## [Directions for this task]
All lines from the one with "The image size is (987, 694)." to the end of the listing below are to be transcribed exactly; both end lines are included, and no other lines are.

## [Study material]
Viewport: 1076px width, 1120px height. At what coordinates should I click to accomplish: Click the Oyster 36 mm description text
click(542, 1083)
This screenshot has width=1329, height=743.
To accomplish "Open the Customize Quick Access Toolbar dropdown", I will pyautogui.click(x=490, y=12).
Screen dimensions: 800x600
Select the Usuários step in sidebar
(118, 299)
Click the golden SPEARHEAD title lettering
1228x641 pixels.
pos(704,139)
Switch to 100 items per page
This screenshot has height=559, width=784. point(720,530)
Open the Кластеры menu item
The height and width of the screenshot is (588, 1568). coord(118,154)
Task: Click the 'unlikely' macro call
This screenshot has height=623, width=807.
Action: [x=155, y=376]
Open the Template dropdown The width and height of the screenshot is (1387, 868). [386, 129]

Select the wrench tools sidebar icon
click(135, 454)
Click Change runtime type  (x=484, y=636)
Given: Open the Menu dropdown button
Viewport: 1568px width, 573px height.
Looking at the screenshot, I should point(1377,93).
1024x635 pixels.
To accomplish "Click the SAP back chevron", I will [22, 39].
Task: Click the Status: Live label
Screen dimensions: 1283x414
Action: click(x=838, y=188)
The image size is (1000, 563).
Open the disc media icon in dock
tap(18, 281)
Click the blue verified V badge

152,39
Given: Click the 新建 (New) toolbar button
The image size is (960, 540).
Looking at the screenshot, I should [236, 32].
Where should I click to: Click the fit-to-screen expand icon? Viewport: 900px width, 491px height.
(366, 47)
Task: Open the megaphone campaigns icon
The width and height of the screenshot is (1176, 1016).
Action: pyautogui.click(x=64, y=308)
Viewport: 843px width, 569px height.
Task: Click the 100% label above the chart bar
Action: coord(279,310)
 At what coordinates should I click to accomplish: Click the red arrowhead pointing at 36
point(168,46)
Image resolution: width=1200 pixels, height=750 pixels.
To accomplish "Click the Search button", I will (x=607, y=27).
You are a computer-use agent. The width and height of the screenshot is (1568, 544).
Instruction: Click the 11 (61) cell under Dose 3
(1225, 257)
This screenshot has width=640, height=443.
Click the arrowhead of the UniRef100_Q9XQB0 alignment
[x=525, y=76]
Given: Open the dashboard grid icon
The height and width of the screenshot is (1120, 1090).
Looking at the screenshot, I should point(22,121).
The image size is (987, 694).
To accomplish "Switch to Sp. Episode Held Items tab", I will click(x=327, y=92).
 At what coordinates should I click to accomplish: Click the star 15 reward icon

## [Reply to the exercise]
The image size is (987, 694).
To accomplish "Switch to Sp. Episode Held Items tab", I will click(x=327, y=92).
 At what coordinates should I click to accomplish: Click the star 15 reward icon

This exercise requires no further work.